The invention of bioresorbable vascular scaffolds was considered a revolution in the field of interventional cardiology due to the potential advantages of scaffold bioresorption.
To our knowledge, this is the first study to compare the influence of OCT on the operators’ decisions during deployment of Absorb BRS versus everolimus-eluted metallic stents.
Optimal scaffold placement entails a balance between perfect struts embedment and absence of edge dissection.
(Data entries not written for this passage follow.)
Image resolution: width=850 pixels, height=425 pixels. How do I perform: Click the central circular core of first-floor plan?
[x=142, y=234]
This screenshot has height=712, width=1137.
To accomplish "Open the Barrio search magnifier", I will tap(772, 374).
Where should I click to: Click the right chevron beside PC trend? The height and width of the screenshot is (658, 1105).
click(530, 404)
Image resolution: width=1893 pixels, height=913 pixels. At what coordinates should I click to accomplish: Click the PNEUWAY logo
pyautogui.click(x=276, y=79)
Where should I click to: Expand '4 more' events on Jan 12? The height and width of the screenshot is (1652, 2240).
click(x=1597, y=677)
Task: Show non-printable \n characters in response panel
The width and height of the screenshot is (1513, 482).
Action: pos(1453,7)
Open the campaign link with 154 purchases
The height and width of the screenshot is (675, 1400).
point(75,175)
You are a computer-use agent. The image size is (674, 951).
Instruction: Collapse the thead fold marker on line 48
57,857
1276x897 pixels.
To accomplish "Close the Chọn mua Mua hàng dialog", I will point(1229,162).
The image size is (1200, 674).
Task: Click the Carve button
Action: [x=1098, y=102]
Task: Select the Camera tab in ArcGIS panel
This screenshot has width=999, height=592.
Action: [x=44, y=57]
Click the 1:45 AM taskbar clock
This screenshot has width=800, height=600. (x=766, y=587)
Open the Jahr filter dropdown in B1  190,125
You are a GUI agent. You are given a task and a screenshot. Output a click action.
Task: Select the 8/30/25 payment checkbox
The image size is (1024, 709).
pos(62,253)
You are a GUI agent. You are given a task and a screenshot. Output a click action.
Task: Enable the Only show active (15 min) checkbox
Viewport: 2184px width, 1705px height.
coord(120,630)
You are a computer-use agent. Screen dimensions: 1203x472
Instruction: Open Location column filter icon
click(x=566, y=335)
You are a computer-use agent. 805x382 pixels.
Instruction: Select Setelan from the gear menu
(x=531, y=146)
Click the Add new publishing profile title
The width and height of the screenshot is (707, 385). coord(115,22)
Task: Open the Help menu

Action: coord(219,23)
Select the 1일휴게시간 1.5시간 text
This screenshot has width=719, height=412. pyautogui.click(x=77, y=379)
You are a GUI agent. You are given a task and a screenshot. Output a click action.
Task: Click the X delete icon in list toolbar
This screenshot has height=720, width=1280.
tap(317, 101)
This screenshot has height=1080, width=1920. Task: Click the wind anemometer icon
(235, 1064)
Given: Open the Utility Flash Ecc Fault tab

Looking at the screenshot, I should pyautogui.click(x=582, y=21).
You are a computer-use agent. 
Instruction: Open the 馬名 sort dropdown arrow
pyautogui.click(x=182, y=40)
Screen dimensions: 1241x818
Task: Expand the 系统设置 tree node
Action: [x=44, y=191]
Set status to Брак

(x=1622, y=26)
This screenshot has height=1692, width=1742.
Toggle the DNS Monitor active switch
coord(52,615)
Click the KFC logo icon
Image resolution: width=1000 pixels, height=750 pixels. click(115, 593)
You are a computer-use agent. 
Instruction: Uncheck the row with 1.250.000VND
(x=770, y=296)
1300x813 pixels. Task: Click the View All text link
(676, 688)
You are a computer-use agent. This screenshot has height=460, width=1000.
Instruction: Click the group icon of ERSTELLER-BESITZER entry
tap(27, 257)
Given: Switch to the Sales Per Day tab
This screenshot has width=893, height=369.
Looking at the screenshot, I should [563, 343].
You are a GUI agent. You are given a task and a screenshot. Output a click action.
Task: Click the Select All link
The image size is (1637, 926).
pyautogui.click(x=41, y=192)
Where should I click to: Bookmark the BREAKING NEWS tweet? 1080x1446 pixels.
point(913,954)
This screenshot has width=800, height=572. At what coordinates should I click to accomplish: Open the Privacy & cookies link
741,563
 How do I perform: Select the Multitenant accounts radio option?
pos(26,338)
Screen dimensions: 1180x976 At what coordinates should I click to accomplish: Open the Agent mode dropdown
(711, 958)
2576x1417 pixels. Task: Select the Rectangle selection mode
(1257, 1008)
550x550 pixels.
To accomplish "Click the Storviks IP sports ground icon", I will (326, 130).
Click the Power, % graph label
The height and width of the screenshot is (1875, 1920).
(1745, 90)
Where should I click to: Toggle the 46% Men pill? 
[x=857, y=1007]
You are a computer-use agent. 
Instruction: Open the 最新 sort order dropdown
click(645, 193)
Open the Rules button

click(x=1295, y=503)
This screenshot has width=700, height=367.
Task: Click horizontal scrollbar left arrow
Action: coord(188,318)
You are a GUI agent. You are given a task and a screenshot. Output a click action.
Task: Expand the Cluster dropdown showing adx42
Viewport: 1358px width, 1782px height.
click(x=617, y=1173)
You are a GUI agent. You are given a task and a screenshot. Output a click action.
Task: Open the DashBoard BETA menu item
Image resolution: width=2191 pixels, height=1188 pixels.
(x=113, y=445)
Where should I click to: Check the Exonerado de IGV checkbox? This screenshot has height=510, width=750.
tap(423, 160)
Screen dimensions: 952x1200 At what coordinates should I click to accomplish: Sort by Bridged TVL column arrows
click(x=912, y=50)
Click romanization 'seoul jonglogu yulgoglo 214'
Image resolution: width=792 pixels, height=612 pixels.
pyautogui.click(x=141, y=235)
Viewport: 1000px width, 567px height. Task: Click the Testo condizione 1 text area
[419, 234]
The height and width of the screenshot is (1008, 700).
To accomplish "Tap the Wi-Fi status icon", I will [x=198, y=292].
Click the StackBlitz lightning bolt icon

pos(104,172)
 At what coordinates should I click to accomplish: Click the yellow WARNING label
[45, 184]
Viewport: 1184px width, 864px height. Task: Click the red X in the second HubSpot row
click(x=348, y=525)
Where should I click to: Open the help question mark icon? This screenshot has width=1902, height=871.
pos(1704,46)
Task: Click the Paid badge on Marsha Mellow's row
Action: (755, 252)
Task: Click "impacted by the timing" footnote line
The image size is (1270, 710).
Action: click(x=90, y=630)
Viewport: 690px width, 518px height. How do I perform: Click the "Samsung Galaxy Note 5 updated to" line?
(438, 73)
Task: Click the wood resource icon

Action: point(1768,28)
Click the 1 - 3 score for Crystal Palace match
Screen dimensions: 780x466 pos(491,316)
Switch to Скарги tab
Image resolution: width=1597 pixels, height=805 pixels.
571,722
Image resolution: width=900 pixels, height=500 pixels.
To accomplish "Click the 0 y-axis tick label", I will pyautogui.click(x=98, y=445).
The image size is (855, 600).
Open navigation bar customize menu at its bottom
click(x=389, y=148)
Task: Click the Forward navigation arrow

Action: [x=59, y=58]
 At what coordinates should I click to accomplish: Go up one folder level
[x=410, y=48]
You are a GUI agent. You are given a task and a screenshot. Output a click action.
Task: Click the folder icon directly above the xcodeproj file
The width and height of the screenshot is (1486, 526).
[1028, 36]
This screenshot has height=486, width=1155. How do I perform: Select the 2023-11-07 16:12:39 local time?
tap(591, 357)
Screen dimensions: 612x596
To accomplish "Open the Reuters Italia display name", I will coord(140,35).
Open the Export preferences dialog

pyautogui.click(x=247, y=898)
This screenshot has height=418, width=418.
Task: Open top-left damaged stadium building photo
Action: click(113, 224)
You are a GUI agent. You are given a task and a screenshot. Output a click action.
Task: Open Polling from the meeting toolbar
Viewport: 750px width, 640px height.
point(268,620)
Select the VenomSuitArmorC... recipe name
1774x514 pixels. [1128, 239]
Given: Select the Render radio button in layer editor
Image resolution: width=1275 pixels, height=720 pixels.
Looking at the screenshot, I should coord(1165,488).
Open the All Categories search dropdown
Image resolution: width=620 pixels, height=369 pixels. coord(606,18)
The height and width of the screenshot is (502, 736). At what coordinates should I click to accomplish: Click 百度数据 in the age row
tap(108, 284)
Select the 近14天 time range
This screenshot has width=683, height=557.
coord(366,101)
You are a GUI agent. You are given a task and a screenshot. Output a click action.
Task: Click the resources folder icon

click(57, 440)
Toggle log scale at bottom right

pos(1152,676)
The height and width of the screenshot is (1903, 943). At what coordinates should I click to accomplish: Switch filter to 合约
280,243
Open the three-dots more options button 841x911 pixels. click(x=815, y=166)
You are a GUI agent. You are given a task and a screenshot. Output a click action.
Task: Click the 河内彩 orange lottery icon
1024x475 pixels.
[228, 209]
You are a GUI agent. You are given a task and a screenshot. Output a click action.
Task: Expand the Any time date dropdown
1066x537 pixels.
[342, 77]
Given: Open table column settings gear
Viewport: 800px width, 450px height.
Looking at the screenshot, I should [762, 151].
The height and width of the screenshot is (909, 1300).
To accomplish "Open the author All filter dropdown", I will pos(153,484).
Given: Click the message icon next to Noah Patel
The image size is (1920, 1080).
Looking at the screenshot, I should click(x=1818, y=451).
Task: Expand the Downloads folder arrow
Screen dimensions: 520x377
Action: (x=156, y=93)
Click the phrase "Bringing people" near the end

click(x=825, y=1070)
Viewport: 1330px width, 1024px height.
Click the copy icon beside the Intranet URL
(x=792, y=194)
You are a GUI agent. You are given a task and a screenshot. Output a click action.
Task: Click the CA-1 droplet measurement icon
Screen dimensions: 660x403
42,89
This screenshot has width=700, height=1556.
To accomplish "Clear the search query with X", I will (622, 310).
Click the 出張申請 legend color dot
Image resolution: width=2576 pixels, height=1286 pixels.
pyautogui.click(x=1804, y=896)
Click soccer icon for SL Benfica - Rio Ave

Uncorrected residual stenosis, struts malapposition, and edge dissections increase the risk of future scaffold restenosis and thrombosis [2].
In the present study, there was a significant difference in the impact of OCT on intraoperative decision-making during implantation of BRS versus DES. Despite angiographic success, we reported a significantly higher rate of OCT detected device-related complications in the BRS arm (47.8%) compared to the DES arm (32.9%).
The detected complications necessitated further modifications such as further optimization in case of device underexpansion or struts malapposition, and even additional stenting in case of strut fractures, or significant edge dissection reaching up to 10.2% of bailout device use in the BRS arm versus 1.2% only in the DES arm.
In ABSORB cohort B substudy, OCT detected suboptimal deployment in more than 25% of patients with mainly type A lesions, and this number might have theoretically increased with the expanded BRS use into complex lesions [1, 14]. This theory was verified by our findings, where type B2/C lesion, moderate/severe lesion calcification, and overlapping stents had a positive relationship with the need for OCT-guided additional interventions, emphasizing the importance of lesion selection before BRS implantation. BRS scaffold was found to have a significant positive relationship with the OCT-based intraoperative modification, thus highlighting the value of OCT guidance for BRS optimization.
Even if not identified on angiography, the OCT-detected complications may have a critical impact on patients’ outcome if left untreated [13]. It is well known that the recent Absorb setback was mainly due to a higher tendency of very late scaffold thrombosis in the ABSORB trials [5, 15].
Increased rates of subacute scaffold thrombosis in ABSORB III trial were explained by the high rate of residual stenosis, while the high very late scaffold thrombosis rate in ABSORB II was attributed to underexpansion and incomplete coverage due to malapposition, as detected with intravascular ultrasound (IVUS) [3, 4]. In the ABSORB Japan trial, OCT showed incomplete coverage due to overhanging struts in very late scaffold thrombosis cases as malapposing struts prevent scaffold bioresorption and delay endothelialization, thus increasing the risk of thrombosis [7].
The difference in the rate of required interventions between both devices can be explained by the intrinsic biomechanical differences due to the eccentric expansion pattern of the Absorb scaffold that results into a higher rate of underexpansion and struts malapposition [2]. Moreover, the radiolucency of the scaffold to the conventional angiography renders underexpansion and fractures less likely to be spotted by this modality.
A significant difference in the implantation technique adopted by the operators during BRS versus DES deployment was noted, as post-dilatation balloon/device diameter ratio, inflation time, and pressure were higher in the BRS arm (1.10 ± 0.09 vs 1.08 ± 0.12, p = 0.025; 15.88 ± 6.22 s vs13.70 ± 3.44 s, p = 0.004; and 17.89 ± 4.04 atm vs 16.84 ± 4.03 atm, p = 0.028, respectively), most likely governed by OCT findings of malapposition and underexpansion.
OCT displayed intraoperative complications requiring further interventions in 32.9% of DES arm, in concordance with the CLI-OPCI study that reported a 34.7% rate of additional interventions based on OCT findings during PCI using metallic stents [13]. The current results highlight the value of OCT-guidance also during DES implantation.
Study limitations
The study has some limitations, including those typical of non-randomized studies; however, the retrospective design has some advantages in the present study, as it prevented the operators’ bias while studying the impact of OCT on intraprocedural operators’ behavior. Additionally, substantial discrepancies between groups could not be avoided due to the retrospective time-limited study design; nevertheless, despite higher lesions complexity in the DES group, a significantly lower rate of modifications was required and thus strengthens the study results; however, we should not forget that no method can accurately adjust for all known and unknown confounders. Besides, any malapposition not considering axial and/or longitudinal distance (axial distance > 300 μm and longitudinal extension > 1.0 mm, not associated with side branches) may lead to the overestimation of complications detected by OCT after device implantation because minor malapposition (< 0.35 mm) will be resolved with neointima at follow-up. Finally, despite that the intraprocedural OCT assessment was verified by a different team during the study, the lack of corelab analysis is considered a limitation.